## Work to complete
Search the records for the string "computer" and copy every line where it turns up.

## Supplied material
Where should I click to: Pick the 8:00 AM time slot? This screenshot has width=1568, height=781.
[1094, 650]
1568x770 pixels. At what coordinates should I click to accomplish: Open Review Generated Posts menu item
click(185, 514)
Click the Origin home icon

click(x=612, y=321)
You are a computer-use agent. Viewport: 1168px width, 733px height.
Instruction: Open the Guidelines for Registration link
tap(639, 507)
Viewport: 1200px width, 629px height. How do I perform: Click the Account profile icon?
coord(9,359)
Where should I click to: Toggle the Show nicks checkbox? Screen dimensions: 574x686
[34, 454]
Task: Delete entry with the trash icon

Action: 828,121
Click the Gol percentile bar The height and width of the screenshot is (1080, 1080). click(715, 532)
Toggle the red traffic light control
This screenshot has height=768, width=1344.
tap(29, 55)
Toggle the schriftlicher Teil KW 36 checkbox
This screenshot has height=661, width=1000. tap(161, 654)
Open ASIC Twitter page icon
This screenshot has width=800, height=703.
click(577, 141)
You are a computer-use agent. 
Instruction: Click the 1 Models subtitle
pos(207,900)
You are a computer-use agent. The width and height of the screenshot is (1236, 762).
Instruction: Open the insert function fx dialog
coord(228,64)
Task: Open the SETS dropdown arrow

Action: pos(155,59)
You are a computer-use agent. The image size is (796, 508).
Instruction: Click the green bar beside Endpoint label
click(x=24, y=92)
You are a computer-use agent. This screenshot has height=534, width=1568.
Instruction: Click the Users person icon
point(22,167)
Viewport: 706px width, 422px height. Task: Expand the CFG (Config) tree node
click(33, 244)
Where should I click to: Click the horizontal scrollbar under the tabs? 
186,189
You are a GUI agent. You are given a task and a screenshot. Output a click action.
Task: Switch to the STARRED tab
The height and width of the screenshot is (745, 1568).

## Task result
You are a computer-use agent. Viewport: 1168px width, 733px height.
You are a computer-use agent. 
You are a computer-use agent. The width and height of the screenshot is (1236, 762).
You are a computer-use agent. The image size is (796, 508).
You are a computer-use agent. This screenshot has height=534, width=1568.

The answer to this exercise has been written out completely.